Linux networking stack from the ground up, part 4

Posted on Jan 30, 2016 by PIA Research

part 1 | part 2 | part 3 | part 4 | part 5

Overview

This post will pick up where part 3 left off beginning by describing Receive Packet Steering (RPS), what it is and how to configure it, followed by an examination of the network stack describing how packets are dealt with based on RPS settings, the packet backlog queue, the start of the IP protocol layer, and netfilter.

Receive Packet Steering

We saw that device drivers register NAPI poll instances. Each NAPI poller instance is executed in the context of a kernel thread called a softirq of which there are one per CPU. The kernel thread for the CPU that the hardware interrupt handler runs on is woken up / scheduled to run in the hardware interrupt handler.

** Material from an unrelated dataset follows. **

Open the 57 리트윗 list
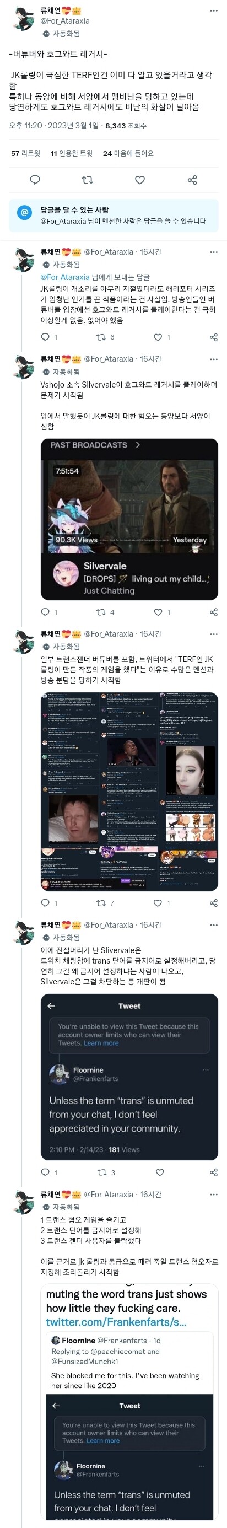 (x=25, y=153)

Thus, a single CPU processes the hardware interrupt and polls from the networking layer to process the incoming data.

Some NICs support multiple queues at the hardware level. This means that incoming packets can be DMA’d to separate receive rings, each receive ring having its own hardware interrupt being delivered to indicate data is available. Each of these hardware interrupts would schedule NAPI poll instances to run on each of the associated CPUs.

This allows multiple CPUs to process hardware interrupts and poll from the networking layer.

Receive Packet Steering (RPS) is a software implementation of hardware enable multi-queue NICs. It allows multiple CPUs to process incoming packets even if the NIC only supports a single receive queue in hardware.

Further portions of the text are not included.